A entrevista com Dom Evaristo foi dividida em duas partes: a primeira trata da visita à Diocese de Itabira-Coronel Fabriciano e da realidade/desafios da Igreja no Marajó. Na segunda parte, ele fala sobre o Sínodo Pan-Amazônico – dadas as peculiaridades e importância do Sínodo, você pode acessar esta parte da entrevista e a reportagem completa no link: Sínodo Pan-Amazônico – sob o olhar de Dom Evaristo Spengler

Visita à Igreja Irmã (Diocese de Itabira-Coronel Fabriciano)

Esta foi a segunda vez que Dom Evaristo esteve em Itabira. A primeira foi em 2016. Ele elogiou a comunidade de fé da diocese, sempre muito receptiva e calorosa.
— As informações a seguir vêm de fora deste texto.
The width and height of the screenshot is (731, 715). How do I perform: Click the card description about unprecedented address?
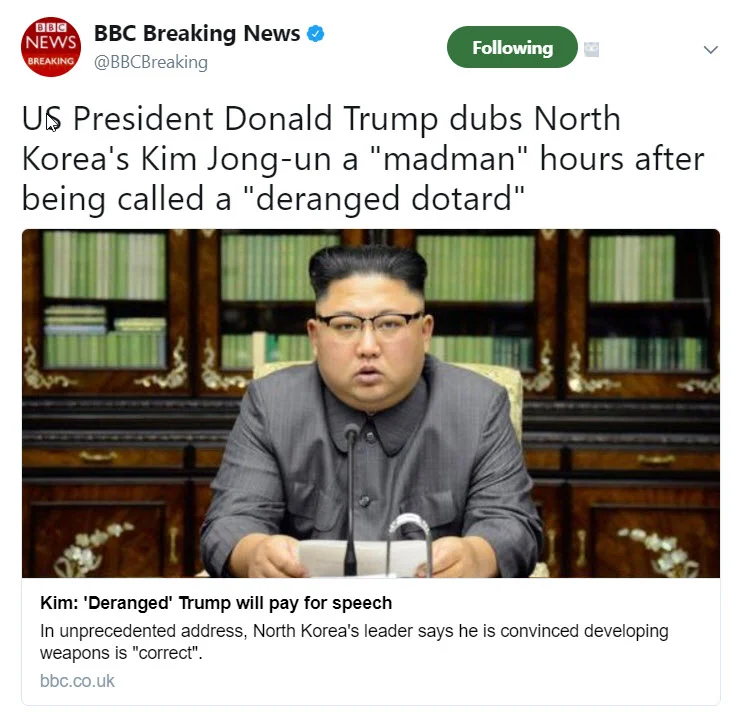354,642
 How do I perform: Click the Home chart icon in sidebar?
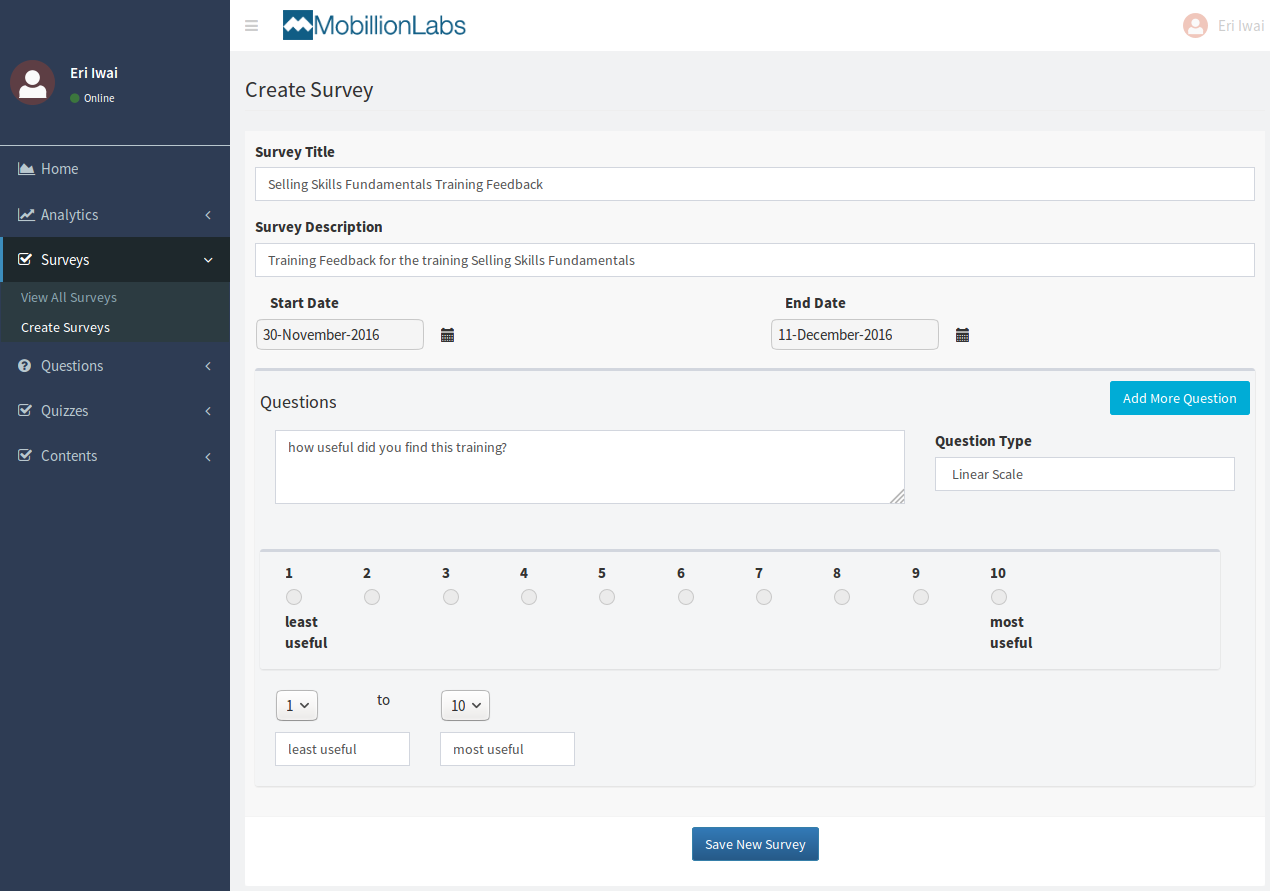pyautogui.click(x=26, y=169)
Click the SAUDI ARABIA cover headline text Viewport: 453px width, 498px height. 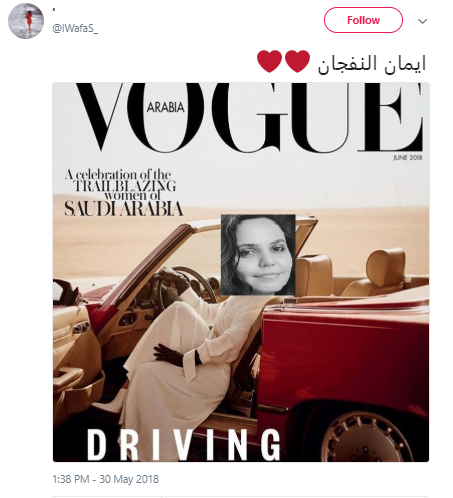click(x=124, y=209)
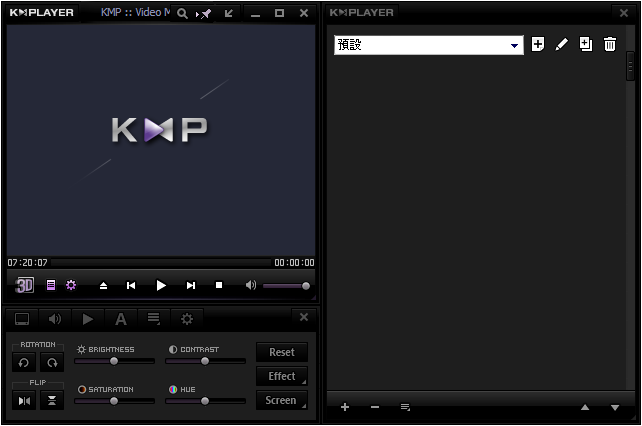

Para alguém já adaptado ao clima paraense, chegar em pleno inverno mineiro poderia assustar. Que nada. Dom Evaristo resumiu as baixas temperaturas dos últimos dias à seguinte frase: “O clima está bem ameno”!

Projeto “Igrejas-Irmãs”

A iniciativa da CNBB (Conferência Nacional dos Bispos do Brasil) surgiu a partir da percepção e reconhecimento da “realidade” da igreja na Amazônia. Uma região na qual “existem poucos padres, pouca gente ainda com possibilidade de ajudar a conduzir a formação na Igreja. Em outras regiões no Brasil, nós temos muitos padres, muitos religiosos e também gente leiga bem preparada e formada. Então, surgiu na CNBB essa busca pela comunhão entre as igrejas-irmãs. Uma Igreja do Sul e do Sudeste que pudessem apoiar, assumir uma Igreja na Amazônia. Isso tem dado frutos muito bonitos. Nós já tivemos padres daqui da diocese que passaram um período conosco. Queremos estreitar cada vez mais esses laços, essa união. Rezamos uns pelos outros todos os dias. Nós colocamos em todas as missas, em todas as eucaristias celebradas no Marajó, a intenção por Dom Marco Aurélio e por esta Diocese.”

Desafios da Igreja Católica na Prelazia do Marajó

– “Temos (atualmente) 10 paróquias em 9 municípios. Mas as cidades (polos urbanos) absorvem muito a presença dos padres, que têm um tempo limitado para as visitas no interior. Nós temos no Marajó em torno de 700 comunidades, cerca de 500 delas no interior e a maioria tem apenas uma eucaristia ao ano. A Eucaristia é o centro, é o ápice da vida cristã. Então, como entender um cristão que passa o ano inteiro querendo comungar e não pode receber este sacramento? A realidade das distâncias geográficas é um problema bastante sério. Outro, é a pouca formação das nossas lideranças. Certamente, quando tivermos ministros mais preparados, mais formados, também teremos uma presença mais forte da igreja no interior. Mas estamos rezando, trabalhando para que a igreja possa se fortalecer na vida de todos os cristãos.”

– Sobre o poder e a exploração econômica: “o Papa Francisco quando esteve no Peru, em 2018, usou uma expressão que é bastante significativa: ‘a Amazônia está sendo disputada’. Disputada pelo capital financeiro que vê na Amazônia, de fato, um lugar onde tem tudo e no qual se pode ir e buscar para usufruir pensando apenas no nosso próprio bem. Lá tem minério, tem árvores, tem água. Existem muitos recursos e as pessoas vão com uma mentalidade predadora de levar o que traz riquezas (minério, madeira, agricultura). São pessoas que vão e não se comprometem com a Amazônia, querem extrair a riqueza pensando que ela é inesgotável. Não! Ela se acaba também! Se nós não tivermos o cuidado, ela vai ser totalmente destruída. Então, a igreja enfrenta esses conflitos hoje permanentemente. Cada diocese, cada paróquia, não tem como fazer esse enfrentamento. A Igreja criou hoje uma rede chamada Rede Eclesial Pan-Amazônica (Repam) e que tem várias comissões: comissão da mineração, dos grandes projetos hidrelétricos, comissão das fronteiras e várias outras. Há uma união de forças de todas as prelazias e dioceses em busca de caminhos também para ajudar o nosso povo a ser respeitado nos seus direitos, e que ele não tenha de fato uma Amazônia depredada, cujo resultado do que fica é o lixo para o povo.”